Dataset entries:
+++

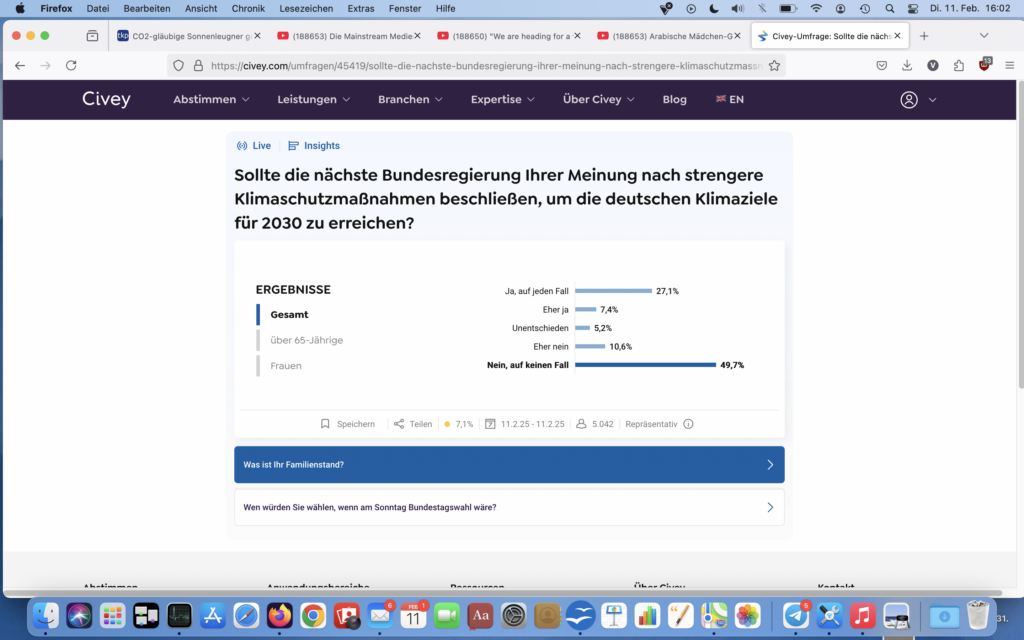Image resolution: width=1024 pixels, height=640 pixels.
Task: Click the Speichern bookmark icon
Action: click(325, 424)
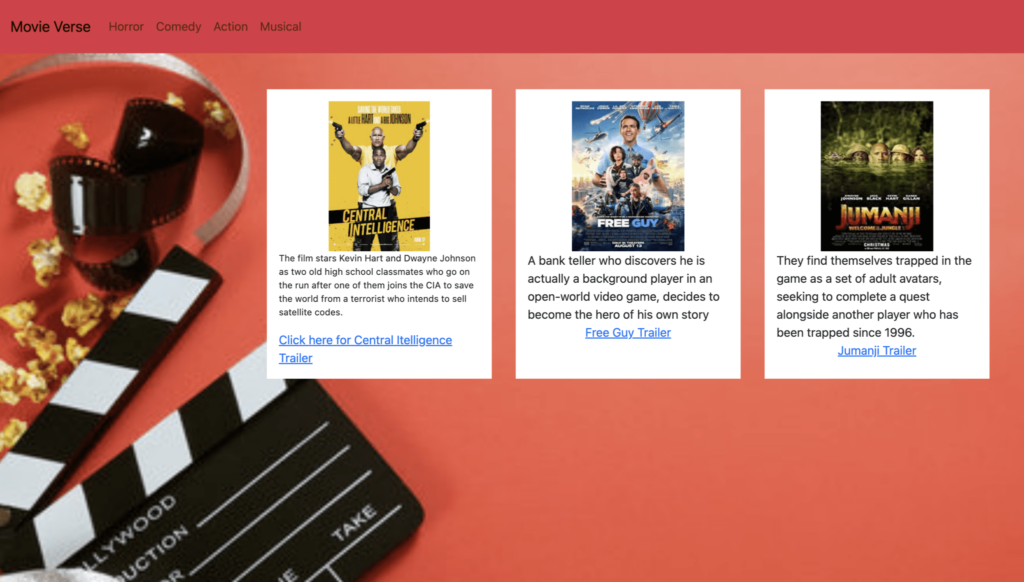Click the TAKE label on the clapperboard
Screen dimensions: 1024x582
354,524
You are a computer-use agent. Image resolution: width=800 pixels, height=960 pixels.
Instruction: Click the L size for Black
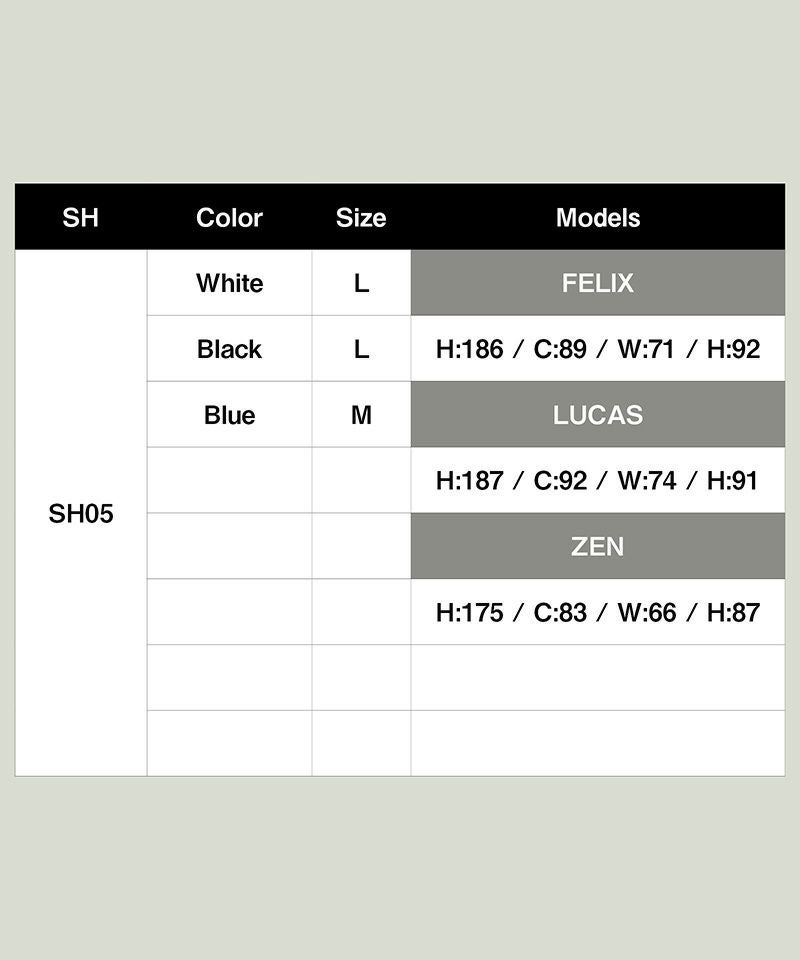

+++

## Problem to solve:
The response should be the lines from the one containing "You are a computer-use" through the final line of the records, reproduced exactly and with every picture left out.

## Finished exercise:
You are a computer-use agent. Image resolution: width=800 pixels, height=960 pixels.
Instruction: Click the L size for Black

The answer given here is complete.